Mas em seguida a acusação mudou para crime “alta traição” contra o governo da Rússia. 

Segundo as autoridades, o russo prestou assistência a organizações de países membros da OTAN por muitos anos, colocando em risco a segurança do país, em troca de US$ 30 mil por mês.

Mesmo da prisão, o jornalista conseguiu enviar textos para Washington Post. 

Em um deles, descreveu sua prisão como uma espécie de “distintivo de honra” usado por nomes ilustres de opositores russos antes dele, como o dissidente Vladimir Bukovsky.

Washington Post entrevistou esposa e advogado depois da sentença

O jornal Washington Post manteve o caso de Vladimir Kara-Murza em evidência durante todo o tempo.

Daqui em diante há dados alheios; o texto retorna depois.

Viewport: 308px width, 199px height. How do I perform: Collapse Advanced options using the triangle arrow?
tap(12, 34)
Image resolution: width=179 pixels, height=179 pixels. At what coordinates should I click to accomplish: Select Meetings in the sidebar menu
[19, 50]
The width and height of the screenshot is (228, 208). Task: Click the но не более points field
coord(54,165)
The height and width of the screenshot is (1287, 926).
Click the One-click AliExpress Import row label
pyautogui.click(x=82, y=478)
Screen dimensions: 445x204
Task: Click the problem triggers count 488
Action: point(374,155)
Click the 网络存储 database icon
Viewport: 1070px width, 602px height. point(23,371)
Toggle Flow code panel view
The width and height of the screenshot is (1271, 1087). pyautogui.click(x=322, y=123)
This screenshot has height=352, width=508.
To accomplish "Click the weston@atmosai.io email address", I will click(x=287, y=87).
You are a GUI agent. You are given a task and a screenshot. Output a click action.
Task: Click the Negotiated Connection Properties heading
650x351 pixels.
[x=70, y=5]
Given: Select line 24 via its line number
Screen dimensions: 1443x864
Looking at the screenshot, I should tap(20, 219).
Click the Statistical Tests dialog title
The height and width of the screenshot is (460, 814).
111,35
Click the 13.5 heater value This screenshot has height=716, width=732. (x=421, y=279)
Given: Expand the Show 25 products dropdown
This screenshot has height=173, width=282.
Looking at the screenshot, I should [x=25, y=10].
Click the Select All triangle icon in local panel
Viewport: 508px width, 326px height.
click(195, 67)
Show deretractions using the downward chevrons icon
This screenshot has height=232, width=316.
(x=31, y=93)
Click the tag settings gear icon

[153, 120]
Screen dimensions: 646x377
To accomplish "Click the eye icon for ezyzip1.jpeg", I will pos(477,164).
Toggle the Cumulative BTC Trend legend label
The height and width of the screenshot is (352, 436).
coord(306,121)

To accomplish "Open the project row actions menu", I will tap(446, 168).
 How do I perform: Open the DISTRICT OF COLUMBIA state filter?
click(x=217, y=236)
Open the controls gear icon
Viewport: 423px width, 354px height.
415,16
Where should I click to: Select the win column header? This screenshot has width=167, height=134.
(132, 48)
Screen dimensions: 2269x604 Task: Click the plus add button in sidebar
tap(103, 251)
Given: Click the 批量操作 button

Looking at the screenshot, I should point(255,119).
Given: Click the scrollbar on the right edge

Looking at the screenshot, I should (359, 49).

Nesta segunda-feira, o jornal  fez uma conferência online ao vivo liderada pelo editor, Fred Ryan, com a participação da mulher do colunista condenado, Evgenia, e de seu advogado de defesa, Vadim Prokhorov. 

Ryan salientou a importância de defender a liberdade de imprensa diante da condenação de Kara-Murza por traição e da prisão de Evan Gershkovich, do Wall Street Journal, por espionagem. 

Evgenia disse que a sentença de um quarto de século é um reconhecimento pela coragem, coerência e honestidade, acrescentando que estava orgulhosa do marido e que continuaria ao lado dele. 

“Tenho muita sorte de compartilhar minha vida com alguém de quem nunca preciso me envergonhar, com alguém de quem sempre me orgulho, alguém que admiro profundamente e respeito profundamente, alguém que está servindo como o melhor exemplo para nossos filhos.”

Ela afirmou que a luta do marido é “pela Rússia que todos queremos ver”. 

“Uma Rússia onde os direitos humanos são respeitados, uma Rússia onde o governo não persegue seus próprios cidadãos por se oporem à narrativa oficial, um país que não representa uma ameaça para seus vizinhos mais próximos e para o mundo em geral.

Uma Rússia livre, uma Rússia democrática, uma Rússia onde nossos filhos possam viver sabendo que não há risco para suas vidas ou para a vida de seus pais – para a vida de seus pais.”

Vadim Prokhorov destacou as irregularidades no processo. 

“Foi iniciado de forma absolutamente ilegal, investigado de forma absolutamente ilegal. As audiências no tribunal foram absolutamente ilegais também porque foram realizadas a portas fechadas.

É absolutamente ilegal, mesmo para os casos de acusação de traição de estado na Rússia, porque na verdade não havia nenhum documento secreto, nada.”

Vladimir Kara-Murza sofre de polineuropatia devido aos envenenamentos, e seu estado de saúde piorou, segundo o advogado. 

Evgenia disse ainda que segundo dados da ONG de direitos humanos OVD-Info, mais de 20 mil  pessoas foram detidas em todo o país em pelo menos 78 regiões. Existem mais de 500 processos criminais contra pessoas por protestarem contra a guerra.

São milhares, mais de 10 mil processos, processos administrativos instaurados contra manifestantes. “E na Rússia, um processo administrativo muitas vezes é apenas um passo antes de a autoridade iniciar um processo criminal contra você”, acrescentou.